● **Stored items**
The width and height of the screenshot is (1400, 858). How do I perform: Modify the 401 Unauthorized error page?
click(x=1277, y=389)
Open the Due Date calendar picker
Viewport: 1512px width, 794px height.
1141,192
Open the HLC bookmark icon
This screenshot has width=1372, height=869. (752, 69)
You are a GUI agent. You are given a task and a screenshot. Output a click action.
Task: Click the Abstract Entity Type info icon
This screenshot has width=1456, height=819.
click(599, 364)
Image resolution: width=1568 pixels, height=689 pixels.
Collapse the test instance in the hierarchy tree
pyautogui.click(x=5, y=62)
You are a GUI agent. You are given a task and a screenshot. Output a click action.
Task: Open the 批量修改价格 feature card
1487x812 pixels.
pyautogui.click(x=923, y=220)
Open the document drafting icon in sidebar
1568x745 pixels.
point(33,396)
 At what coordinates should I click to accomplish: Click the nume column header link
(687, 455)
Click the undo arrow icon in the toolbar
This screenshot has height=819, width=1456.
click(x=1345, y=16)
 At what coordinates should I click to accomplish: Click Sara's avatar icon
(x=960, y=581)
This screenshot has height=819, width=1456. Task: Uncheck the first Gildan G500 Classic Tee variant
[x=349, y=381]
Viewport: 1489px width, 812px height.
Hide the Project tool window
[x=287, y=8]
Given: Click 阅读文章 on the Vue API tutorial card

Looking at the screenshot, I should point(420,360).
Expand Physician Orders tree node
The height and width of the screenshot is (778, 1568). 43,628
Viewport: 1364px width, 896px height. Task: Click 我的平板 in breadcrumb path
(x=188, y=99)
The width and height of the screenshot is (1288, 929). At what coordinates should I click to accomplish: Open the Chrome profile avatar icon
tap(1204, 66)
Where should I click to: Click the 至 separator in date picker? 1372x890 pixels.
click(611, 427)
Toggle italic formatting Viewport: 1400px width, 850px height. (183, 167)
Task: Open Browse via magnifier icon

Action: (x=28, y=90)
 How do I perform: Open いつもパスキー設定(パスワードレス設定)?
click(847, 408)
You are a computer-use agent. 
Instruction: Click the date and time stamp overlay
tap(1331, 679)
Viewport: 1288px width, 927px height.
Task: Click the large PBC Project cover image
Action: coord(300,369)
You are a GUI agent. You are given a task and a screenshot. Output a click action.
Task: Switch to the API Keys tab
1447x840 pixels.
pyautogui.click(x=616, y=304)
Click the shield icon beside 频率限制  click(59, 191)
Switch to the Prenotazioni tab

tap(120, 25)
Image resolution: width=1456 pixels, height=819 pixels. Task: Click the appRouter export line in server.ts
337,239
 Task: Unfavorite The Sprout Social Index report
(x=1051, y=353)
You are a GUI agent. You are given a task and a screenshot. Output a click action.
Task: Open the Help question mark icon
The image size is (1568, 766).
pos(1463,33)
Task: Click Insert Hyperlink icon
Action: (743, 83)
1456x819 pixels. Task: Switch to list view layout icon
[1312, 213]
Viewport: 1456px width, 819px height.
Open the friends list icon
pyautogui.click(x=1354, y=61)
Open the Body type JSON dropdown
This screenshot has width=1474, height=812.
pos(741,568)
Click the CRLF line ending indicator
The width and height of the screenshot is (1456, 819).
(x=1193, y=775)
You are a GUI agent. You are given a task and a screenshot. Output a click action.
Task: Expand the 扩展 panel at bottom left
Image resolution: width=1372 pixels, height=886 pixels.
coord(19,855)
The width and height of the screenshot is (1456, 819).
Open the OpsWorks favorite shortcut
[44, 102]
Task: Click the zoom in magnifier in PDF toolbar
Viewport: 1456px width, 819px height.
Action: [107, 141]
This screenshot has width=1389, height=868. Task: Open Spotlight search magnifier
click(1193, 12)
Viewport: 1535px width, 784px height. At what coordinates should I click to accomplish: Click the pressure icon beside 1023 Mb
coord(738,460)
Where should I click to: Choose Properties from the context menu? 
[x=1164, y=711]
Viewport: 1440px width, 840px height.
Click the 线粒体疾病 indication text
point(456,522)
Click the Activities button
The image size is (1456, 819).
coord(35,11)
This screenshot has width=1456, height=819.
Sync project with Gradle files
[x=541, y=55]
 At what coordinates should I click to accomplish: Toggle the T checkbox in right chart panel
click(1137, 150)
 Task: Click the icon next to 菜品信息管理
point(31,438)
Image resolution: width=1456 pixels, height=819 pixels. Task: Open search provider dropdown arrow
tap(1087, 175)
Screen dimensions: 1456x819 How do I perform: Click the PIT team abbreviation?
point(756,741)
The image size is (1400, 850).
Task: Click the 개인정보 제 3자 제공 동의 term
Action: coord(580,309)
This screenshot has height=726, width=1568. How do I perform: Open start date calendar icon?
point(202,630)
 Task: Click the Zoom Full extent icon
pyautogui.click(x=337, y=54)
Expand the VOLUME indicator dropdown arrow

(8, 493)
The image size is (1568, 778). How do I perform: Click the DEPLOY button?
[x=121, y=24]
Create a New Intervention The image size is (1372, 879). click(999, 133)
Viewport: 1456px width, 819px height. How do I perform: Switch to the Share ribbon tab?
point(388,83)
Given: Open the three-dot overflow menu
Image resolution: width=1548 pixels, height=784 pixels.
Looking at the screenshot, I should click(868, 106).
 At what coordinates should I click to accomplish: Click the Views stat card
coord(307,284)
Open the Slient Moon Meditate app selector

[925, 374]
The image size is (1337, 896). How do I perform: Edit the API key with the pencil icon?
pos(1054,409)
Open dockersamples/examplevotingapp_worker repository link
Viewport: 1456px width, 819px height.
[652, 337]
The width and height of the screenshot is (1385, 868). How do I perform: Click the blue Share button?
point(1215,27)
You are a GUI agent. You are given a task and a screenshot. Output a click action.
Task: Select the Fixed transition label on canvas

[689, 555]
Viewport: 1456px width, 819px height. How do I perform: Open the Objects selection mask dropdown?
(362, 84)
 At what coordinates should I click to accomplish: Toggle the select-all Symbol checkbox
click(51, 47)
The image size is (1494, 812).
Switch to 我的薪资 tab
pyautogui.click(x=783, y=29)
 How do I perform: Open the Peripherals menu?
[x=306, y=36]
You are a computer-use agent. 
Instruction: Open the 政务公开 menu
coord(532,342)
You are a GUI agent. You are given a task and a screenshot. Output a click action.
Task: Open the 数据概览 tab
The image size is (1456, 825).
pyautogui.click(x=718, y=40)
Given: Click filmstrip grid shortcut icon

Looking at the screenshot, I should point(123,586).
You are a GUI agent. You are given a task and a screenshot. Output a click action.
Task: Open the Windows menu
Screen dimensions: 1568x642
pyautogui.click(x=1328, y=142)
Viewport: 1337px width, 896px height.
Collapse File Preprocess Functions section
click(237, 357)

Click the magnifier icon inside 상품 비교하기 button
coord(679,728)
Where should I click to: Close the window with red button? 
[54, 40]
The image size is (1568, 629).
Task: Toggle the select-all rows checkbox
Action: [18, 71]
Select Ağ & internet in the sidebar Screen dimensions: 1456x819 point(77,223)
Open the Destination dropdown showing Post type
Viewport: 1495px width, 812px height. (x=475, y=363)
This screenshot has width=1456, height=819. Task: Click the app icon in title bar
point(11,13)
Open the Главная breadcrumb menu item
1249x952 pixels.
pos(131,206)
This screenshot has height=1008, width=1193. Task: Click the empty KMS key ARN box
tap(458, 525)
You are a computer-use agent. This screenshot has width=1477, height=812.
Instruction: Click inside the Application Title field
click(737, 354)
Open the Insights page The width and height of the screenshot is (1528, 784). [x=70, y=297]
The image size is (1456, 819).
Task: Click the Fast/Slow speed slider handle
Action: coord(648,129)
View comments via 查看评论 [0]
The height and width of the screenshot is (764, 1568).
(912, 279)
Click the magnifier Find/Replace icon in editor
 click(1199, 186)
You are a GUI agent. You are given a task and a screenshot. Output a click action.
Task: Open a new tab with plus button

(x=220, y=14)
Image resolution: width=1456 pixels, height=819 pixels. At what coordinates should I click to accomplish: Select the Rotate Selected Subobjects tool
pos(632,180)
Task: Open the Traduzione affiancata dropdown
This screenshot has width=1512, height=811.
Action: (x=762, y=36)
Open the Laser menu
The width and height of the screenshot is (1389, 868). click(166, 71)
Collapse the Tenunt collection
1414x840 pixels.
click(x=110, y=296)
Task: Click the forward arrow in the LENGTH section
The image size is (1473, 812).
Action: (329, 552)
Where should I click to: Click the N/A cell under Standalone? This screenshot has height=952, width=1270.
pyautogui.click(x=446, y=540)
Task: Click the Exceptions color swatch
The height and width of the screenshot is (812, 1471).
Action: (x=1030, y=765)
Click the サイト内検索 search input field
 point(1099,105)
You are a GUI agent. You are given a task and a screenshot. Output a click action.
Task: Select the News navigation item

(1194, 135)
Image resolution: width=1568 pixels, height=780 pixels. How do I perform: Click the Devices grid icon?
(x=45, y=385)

● **Exercise**
Would you reproduce, word for word, the lines from the one holding "Task: Select the News navigation item" through the final line of the entries, both included?

● **Expected output**
Task: Select the News navigation item

(1194, 135)
Image resolution: width=1568 pixels, height=780 pixels. How do I perform: Click the Devices grid icon?
(x=45, y=385)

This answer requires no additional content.